• **Exercise objective**: Find and return every line of the data that contains the word "arrows".

(Dataset entries)

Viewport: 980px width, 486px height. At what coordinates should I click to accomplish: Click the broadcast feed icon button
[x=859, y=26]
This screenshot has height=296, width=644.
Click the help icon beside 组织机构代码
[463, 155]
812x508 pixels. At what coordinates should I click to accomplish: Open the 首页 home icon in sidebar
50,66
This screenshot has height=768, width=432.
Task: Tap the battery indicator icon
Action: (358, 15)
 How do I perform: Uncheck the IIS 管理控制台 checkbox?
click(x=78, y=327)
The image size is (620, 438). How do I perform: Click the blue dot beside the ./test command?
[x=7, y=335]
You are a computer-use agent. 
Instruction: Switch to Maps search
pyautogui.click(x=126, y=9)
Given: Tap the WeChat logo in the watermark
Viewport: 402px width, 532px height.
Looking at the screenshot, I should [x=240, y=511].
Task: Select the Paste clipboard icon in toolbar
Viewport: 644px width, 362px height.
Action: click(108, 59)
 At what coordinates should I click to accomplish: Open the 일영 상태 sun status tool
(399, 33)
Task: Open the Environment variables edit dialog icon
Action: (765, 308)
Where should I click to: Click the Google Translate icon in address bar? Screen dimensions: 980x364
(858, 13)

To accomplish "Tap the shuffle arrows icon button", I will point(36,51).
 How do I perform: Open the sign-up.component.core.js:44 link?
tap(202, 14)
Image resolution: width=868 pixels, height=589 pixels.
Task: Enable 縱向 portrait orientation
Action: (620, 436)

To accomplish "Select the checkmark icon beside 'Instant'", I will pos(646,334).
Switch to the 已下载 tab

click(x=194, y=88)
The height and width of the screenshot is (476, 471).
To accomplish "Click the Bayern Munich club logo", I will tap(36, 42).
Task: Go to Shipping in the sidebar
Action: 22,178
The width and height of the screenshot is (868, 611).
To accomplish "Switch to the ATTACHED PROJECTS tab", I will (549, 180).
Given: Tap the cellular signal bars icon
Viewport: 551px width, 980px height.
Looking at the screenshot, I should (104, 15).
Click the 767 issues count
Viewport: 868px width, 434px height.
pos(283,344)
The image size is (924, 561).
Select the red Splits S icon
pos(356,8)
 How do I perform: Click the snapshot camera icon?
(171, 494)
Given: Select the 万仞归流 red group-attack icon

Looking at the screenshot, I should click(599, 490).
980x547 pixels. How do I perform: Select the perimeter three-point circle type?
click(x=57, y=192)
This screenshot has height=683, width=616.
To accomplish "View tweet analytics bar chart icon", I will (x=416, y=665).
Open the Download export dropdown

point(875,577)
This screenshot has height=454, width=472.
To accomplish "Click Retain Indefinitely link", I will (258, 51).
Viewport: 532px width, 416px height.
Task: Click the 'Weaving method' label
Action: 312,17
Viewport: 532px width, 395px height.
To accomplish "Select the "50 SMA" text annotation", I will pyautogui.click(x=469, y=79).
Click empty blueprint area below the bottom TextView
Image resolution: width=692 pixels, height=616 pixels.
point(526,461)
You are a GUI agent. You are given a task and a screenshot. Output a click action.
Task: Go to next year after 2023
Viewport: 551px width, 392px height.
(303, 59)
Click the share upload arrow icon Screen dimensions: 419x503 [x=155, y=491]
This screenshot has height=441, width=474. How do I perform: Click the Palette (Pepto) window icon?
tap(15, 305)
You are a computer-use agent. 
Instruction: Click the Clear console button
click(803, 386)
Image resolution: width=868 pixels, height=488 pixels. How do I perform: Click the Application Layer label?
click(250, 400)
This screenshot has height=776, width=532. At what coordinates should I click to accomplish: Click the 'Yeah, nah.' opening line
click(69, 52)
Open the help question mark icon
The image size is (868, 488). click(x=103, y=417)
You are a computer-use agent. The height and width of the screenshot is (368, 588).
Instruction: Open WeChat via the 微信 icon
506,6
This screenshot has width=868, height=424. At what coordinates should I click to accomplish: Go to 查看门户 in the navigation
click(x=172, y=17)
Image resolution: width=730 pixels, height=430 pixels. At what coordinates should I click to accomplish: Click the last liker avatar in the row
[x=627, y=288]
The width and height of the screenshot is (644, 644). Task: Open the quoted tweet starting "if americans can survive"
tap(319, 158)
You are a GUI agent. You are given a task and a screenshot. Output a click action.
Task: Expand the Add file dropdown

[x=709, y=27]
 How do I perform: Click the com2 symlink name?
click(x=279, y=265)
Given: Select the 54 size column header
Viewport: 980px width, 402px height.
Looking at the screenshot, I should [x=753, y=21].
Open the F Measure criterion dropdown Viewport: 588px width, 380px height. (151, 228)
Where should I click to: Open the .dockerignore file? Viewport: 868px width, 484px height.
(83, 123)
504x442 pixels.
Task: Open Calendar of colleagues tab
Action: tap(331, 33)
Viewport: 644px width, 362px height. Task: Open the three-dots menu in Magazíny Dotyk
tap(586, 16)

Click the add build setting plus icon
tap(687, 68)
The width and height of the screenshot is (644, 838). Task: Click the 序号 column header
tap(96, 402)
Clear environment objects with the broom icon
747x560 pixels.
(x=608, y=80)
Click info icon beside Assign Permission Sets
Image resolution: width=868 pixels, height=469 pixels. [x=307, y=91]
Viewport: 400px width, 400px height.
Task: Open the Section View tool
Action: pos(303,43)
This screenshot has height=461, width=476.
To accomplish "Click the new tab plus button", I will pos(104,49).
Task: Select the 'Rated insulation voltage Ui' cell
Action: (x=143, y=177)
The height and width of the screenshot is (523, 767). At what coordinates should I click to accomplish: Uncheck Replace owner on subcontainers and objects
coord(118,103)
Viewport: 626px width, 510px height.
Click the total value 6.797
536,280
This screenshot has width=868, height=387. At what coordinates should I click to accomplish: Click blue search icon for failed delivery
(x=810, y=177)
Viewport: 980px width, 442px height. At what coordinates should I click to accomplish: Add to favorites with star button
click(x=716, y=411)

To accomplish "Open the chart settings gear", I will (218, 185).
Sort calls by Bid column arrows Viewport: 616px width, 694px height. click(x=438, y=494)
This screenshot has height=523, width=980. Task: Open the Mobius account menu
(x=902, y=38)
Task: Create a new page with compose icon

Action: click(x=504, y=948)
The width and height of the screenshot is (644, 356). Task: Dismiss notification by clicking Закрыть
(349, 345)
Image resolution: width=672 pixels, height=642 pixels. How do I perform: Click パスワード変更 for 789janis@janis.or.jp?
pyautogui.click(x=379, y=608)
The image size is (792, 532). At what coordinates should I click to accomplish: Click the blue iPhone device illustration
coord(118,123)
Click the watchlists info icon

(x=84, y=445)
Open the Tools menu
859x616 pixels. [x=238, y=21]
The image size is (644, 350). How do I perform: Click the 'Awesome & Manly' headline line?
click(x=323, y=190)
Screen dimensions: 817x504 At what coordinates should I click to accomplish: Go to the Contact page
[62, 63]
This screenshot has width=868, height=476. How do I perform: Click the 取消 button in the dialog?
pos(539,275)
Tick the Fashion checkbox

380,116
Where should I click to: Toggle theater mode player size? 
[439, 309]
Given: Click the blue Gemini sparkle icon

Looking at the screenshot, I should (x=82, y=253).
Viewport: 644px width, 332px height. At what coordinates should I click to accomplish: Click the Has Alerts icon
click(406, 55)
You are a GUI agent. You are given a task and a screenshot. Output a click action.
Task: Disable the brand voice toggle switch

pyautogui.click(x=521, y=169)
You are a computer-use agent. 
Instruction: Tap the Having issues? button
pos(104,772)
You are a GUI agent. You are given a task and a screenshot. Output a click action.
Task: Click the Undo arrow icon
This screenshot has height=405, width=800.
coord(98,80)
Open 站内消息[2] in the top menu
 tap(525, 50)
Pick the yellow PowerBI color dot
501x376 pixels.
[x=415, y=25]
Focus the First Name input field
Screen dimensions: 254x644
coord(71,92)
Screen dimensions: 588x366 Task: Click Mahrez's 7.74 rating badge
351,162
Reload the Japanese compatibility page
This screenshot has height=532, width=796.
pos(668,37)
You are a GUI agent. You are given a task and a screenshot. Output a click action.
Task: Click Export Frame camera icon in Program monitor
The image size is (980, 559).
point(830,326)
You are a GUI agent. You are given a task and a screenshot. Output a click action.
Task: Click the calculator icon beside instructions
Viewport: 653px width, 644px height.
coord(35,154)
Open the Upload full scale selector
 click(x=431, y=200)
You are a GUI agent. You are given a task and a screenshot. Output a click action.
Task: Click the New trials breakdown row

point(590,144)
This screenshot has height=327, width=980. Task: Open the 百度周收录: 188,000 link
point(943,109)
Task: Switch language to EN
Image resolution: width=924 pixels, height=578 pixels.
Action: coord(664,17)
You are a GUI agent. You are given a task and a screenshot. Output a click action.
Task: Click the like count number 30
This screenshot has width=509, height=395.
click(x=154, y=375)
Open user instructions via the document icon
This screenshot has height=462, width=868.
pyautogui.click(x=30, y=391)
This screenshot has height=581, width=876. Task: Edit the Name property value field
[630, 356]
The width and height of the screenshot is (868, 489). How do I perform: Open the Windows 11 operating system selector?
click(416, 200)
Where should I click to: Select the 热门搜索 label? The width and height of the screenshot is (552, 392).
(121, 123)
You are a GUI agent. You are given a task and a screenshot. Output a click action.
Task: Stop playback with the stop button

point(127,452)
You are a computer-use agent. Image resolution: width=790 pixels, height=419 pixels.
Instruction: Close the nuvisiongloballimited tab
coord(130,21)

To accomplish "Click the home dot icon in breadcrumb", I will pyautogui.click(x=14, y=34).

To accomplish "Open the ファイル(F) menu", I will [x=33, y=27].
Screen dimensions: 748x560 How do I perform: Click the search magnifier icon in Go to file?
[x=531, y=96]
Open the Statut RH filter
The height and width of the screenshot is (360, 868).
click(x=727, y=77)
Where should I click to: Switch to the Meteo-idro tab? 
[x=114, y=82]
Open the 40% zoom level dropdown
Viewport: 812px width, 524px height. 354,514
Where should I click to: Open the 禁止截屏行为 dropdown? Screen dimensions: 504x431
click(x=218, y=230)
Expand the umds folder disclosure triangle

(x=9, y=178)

• **Response box**:
To accomplish "Tap the shuffle arrows icon button", I will point(36,51).
Sort calls by Bid column arrows Viewport: 616px width, 694px height. click(x=438, y=494)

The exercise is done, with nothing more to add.